Exercise materials below:

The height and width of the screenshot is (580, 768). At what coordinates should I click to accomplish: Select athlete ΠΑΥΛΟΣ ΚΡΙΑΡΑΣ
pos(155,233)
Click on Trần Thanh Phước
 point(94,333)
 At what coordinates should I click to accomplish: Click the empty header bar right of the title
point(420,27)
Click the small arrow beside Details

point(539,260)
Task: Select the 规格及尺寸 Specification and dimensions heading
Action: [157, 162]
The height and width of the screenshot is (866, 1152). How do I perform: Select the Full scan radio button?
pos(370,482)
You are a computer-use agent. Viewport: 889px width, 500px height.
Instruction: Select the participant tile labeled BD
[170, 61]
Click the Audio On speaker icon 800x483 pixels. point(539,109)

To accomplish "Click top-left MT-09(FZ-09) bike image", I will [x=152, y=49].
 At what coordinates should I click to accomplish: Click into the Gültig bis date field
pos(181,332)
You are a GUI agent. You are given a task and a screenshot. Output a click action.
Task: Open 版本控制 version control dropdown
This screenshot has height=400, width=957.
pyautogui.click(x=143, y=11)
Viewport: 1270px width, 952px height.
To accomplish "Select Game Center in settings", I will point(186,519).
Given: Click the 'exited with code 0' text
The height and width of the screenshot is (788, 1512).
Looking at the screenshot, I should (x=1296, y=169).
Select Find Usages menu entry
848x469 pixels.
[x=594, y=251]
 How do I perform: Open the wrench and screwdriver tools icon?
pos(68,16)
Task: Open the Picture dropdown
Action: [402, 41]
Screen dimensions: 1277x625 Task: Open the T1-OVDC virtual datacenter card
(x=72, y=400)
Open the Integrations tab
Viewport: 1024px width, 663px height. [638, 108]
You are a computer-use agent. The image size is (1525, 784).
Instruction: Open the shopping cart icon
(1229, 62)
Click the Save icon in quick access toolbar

End of Exercise materials.

Required action: Print the data in full. Match it exactly.

Response to the exercise:
The height and width of the screenshot is (580, 768). At what coordinates should I click to accomplish: Select athlete ΠΑΥΛΟΣ ΚΡΙΑΡΑΣ
pos(155,233)
Click on Trần Thanh Phước
 point(94,333)
 At what coordinates should I click to accomplish: Click the empty header bar right of the title
point(420,27)
Click the small arrow beside Details

point(539,260)
Task: Select the 规格及尺寸 Specification and dimensions heading
Action: [157, 162]
The height and width of the screenshot is (866, 1152). How do I perform: Select the Full scan radio button?
pos(370,482)
You are a computer-use agent. Viewport: 889px width, 500px height.
Instruction: Select the participant tile labeled BD
[170, 61]
Click the Audio On speaker icon 800x483 pixels. point(539,109)

To accomplish "Click top-left MT-09(FZ-09) bike image", I will [x=152, y=49].
 At what coordinates should I click to accomplish: Click into the Gültig bis date field
pos(181,332)
You are a GUI agent. You are given a task and a screenshot. Output a click action.
Task: Open 版本控制 version control dropdown
This screenshot has height=400, width=957.
pyautogui.click(x=143, y=11)
Viewport: 1270px width, 952px height.
To accomplish "Select Game Center in settings", I will point(186,519).
Given: Click the 'exited with code 0' text
The height and width of the screenshot is (788, 1512).
Looking at the screenshot, I should (x=1296, y=169).
Select Find Usages menu entry
848x469 pixels.
[x=594, y=251]
 How do I perform: Open the wrench and screwdriver tools icon?
pos(68,16)
Task: Open the Picture dropdown
Action: [402, 41]
Screen dimensions: 1277x625 Task: Open the T1-OVDC virtual datacenter card
(x=72, y=400)
Open the Integrations tab
Viewport: 1024px width, 663px height. [638, 108]
You are a computer-use agent. The image size is (1525, 784).
Instruction: Open the shopping cart icon
(1229, 62)
Click the Save icon in quick access toolbar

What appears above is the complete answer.